JDA : Le gouvernement projette de faire supporter au bailleur la charge intégrale des honoraires de l’agent immobilier. Est-ce une bonne idée ?
A. D. : Il n’était pas urgent, dans la période que nous traversons, de faire une réforme de nature à baisser le chiffre d’affaires de nos entreprises ! Cela va se traduire par une nouvelle baisse des transactions, donc moins d’honoraires pour les agents immobiliers, moins de recettes pour les notaires, moins de chiffres d’affaires pour les entrepreneurs en travaux, moins de ventes de neuf pour les promoteurs… Et à l’arrivée, aussi, moins de recettes pour l’Etat. Tout est fait pour dissuader les Français d’investir dans la pierre.

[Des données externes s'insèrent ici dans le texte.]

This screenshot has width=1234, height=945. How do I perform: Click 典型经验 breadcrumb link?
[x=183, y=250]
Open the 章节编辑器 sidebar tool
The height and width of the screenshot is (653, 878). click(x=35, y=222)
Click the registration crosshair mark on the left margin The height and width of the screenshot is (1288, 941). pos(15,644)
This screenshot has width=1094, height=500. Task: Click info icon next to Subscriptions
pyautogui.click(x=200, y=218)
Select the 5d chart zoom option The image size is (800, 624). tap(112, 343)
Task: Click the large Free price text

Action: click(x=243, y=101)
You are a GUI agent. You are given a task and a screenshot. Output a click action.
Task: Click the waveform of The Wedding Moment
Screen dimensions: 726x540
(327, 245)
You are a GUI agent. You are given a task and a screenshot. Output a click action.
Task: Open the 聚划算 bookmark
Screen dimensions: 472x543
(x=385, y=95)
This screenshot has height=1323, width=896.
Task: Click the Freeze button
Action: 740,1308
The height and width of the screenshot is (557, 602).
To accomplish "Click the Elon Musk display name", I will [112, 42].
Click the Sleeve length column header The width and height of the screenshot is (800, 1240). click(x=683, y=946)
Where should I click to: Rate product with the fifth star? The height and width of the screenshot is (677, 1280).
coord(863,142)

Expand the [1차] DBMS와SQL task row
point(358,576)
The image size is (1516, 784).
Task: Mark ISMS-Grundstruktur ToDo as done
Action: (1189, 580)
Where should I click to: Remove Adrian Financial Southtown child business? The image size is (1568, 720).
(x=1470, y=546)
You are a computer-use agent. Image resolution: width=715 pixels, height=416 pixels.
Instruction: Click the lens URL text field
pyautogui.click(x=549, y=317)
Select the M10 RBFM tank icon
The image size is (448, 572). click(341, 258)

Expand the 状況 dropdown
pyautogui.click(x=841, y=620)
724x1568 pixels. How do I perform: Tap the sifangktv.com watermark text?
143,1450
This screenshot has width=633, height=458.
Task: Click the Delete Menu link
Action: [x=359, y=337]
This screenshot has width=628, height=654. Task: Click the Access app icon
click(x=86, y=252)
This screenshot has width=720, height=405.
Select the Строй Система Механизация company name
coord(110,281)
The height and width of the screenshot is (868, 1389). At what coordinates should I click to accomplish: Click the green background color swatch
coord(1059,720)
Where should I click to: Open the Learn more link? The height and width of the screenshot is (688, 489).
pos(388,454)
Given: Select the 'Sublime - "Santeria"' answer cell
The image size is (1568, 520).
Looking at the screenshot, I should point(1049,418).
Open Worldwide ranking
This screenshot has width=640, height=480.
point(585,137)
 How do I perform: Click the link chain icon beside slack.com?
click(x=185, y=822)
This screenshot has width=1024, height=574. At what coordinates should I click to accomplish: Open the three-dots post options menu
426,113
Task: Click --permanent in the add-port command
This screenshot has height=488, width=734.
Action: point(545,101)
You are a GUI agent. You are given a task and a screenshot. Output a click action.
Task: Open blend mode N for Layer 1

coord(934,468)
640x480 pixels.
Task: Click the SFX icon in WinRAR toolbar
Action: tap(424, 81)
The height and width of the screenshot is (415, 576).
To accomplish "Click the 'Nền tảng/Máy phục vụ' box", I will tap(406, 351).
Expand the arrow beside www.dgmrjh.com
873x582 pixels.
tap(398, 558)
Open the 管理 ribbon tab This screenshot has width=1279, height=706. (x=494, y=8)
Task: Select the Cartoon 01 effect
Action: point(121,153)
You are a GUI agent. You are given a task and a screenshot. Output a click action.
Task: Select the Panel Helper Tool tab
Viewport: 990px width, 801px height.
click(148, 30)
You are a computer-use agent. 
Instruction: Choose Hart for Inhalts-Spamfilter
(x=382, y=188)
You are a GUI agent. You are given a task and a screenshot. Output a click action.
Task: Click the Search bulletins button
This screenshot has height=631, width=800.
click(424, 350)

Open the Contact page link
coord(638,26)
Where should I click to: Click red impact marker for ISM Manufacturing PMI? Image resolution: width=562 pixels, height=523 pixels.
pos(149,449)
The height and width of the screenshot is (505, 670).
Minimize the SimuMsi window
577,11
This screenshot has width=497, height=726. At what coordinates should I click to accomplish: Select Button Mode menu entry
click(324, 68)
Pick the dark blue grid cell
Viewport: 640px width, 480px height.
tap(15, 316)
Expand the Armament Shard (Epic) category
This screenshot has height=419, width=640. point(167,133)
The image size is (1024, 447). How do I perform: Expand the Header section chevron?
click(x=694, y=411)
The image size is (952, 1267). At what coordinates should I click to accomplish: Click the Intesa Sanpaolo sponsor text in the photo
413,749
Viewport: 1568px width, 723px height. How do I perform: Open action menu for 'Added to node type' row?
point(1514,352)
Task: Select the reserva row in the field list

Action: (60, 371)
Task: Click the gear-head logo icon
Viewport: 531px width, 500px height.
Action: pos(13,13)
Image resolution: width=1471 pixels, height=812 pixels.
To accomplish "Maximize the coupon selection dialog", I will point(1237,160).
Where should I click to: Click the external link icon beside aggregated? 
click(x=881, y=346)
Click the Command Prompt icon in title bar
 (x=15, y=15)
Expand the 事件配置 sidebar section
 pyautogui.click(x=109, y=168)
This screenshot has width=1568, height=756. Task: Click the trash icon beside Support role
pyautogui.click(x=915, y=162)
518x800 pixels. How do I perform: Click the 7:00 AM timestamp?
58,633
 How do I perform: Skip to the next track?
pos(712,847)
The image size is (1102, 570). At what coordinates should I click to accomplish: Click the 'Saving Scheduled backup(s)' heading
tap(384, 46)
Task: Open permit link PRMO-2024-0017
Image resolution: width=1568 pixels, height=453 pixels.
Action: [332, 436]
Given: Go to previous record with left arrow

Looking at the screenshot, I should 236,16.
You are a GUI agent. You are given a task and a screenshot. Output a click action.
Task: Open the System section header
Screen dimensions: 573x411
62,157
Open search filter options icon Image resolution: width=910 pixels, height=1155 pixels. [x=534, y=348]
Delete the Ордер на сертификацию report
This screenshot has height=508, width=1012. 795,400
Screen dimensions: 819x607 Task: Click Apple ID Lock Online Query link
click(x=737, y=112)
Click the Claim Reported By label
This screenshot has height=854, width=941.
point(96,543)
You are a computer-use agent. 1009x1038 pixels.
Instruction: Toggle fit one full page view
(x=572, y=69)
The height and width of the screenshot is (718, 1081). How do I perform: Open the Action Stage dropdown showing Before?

JDA : Que conseillez-vous à vos adhérents ?
A. D. : De mettre un point d’honneur à voir le verre à moitié plein. Il y a toujours des transactions – notamment pour les biens de standing et ceux en dessous de 200 000 €, ce qui n’est pas le cas chez certains voisins comme l’Espagne ou le Portugal où le marché s’est arrêté net. Chaque patron d’agence doit rester vigilant sur sa situation financière, faire le dos rond, ne pas lâcher le manche. Et commencer à s’habituer à travailler avec un volume de transactions moindre… L’important, dans un premier temps, est de réduire le volant de charges. Cette année, peu d’agents immobiliers paieront de l’IS, très peu auront des résultats positifs.
JDA : Que préconisez-vous ?
A. D. : Nous avons besoin de mesures fiscales de nature à fluidifier le marché. Il faut alléger la fiscalité sur les plus-values, remettre la déductibilité des intérêts d’emprunt, repenser une vraie TVA sociale, sécuriser le paiement des loyers en rendant la GRL obligatoire, redonner de la confiance aux ménages. Il faut aussi desserrer certaines contraintes. J’ai demandé par exemple aux pouvoirs publics de supprimer l’obligation d’affichage des honoraires en vitrine : 80 % des infractions relevées par la DGCCRF concernent le défaut d’affichage auquel les agents commerciaux dépendant de réseaux nationaux ne sont d’ailleurs pas tenus.Les honoraires sont mentionnés sur Internet, cela devrait suffire.
JDA : Comment voyez-vous la mission du SNPI ?
A. D. : Notre seule préoccupation est de défendre les intérêts de nos confrères. Même si nous n’arrivons pas toujours à faire bouger la fiscalité française face à l’idéologie des politiques, nos négociations avec le gouvernement sont souvent couronnées de succès. Hot-line juridique permanente et illimitée, assurances à tarifs négociés, formation du chef d’entreprise et de ses collaborateurs, vitrine Internet, nous apportons nombre de services utiles à nos adhérents moyennant une cotisation forfaitaire de 592 €. Nous apportons également une visibilité avec un visuel d’appartenance à un syndicat reconnu au niveau national et européen.
JDA : Les agents immobiliers français doivent-ils sortir des frontières?
A.D. : Bien sûr ! Les agents immobiliers du reste de l’Europe interviennent en France, pourquoi la réciproque ne serait-elle pas possible ? Nos confrères doivent être capables de guider les investisseurs qui souhaitent saisir des opportunités à l’étranger. Il faut développer l’intercabinet européen ! Nos relations avec diverses associations d’agents immobiliers dans le monde sont également là pour faciliter les contacts.